Tips & Important Notes
- If the row you are currently working ends (85th stitch) with a dc, you should be working a sc into it. And the first stitch of the previous round should have been a sc and you will then work a dc into it.
- On the other hand, if the row you are currently working ends (85th stitch) with a sc, you should be working a dc into it. And the first stitch of the previous round should have been a dc and you will then work a sc into it.
- Always mark your first stitch of the next round with a stitch marker so you are sure not to lose your place.
Both the wrong and right sides created by seed stitch are beautiful. So, decide if you want the wrong side or right side to become the visible outside of your clutch purse.
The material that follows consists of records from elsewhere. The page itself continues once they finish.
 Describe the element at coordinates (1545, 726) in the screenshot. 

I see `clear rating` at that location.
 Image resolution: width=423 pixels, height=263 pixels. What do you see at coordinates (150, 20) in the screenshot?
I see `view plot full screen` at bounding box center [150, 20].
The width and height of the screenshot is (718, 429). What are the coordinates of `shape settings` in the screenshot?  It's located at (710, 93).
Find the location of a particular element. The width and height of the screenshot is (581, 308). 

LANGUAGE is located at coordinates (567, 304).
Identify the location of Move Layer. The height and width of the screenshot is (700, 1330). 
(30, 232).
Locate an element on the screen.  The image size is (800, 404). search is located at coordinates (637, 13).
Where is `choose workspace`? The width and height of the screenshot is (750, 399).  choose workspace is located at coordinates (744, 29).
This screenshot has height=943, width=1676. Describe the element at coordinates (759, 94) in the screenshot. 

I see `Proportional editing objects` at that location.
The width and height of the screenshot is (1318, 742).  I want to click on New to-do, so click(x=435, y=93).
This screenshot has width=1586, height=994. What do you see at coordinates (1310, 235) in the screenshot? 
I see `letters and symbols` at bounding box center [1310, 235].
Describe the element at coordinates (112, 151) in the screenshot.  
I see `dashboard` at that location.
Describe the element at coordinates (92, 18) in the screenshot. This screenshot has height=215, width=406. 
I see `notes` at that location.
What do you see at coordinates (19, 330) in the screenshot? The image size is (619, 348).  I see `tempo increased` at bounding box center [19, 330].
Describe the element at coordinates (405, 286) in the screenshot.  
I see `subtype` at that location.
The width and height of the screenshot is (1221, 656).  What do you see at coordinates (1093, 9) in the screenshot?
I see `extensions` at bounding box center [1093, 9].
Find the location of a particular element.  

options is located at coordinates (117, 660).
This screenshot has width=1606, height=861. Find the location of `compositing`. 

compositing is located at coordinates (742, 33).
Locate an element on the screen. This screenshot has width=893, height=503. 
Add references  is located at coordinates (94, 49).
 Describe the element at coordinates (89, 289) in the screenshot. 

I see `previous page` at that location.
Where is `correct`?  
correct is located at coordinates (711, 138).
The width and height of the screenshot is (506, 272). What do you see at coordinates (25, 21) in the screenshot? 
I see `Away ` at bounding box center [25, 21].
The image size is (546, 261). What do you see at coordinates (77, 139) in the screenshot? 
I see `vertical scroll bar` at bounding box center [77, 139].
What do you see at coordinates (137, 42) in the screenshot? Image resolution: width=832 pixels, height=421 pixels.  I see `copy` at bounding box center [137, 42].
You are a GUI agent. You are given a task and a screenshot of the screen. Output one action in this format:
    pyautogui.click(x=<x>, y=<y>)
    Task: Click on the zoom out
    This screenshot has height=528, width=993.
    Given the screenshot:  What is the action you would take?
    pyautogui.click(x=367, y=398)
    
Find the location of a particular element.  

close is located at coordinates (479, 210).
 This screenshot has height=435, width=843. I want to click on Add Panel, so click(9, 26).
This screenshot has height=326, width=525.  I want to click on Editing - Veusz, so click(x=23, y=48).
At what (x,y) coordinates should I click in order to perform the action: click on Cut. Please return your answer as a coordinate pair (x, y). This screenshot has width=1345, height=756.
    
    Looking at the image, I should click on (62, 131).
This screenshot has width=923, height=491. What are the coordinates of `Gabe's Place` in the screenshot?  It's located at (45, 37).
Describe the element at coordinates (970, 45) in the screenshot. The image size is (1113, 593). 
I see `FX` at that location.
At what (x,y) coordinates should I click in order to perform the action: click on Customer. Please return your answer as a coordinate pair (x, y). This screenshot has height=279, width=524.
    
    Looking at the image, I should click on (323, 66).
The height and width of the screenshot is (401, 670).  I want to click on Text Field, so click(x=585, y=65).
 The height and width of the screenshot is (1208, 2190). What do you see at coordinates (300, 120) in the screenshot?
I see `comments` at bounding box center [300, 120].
You can’t go wrong with what you pick!
Attach Color B with a slip-stitch into the slip-stitch that you just made to close off color A. This is the stitch that should have your stitch marker in it after round 19.
Mark your color change slip-stitch with a stitch marker.
Round 20: Sc around (85 sc), skip over your slip-stitches and slip-stitch into the next stitch, which should be a sc in color B. Place your stitch marker.
Round 21: Ch 1, then moving to the right (in the reverse direction than usual) crab stitch around back to your stitch marker, remove stitch marker and slip-stitch to close the round.
Bind Off and Weave in ends.
Using coordinating thread or clear nylon thread, sew on your button of choice.
- Since the purse is nearly 10-inches in width, placing your button at a width of 4 to 4.5-inches will make it centered.
- The button should also be placed 2-inches from the top of the purse.
With color B, ch 20, leaving long tails on each end of the chain. Weave the long tails into the outside edge of the purse on opposite sides of where you placed your button.
All done. Once you get the seed stitch under your belt this purse just whips right up!
And like I said, the seed stitch clutch purse is so easy to customize. You can dress it up or dress it down depending on your choice of yarn and button.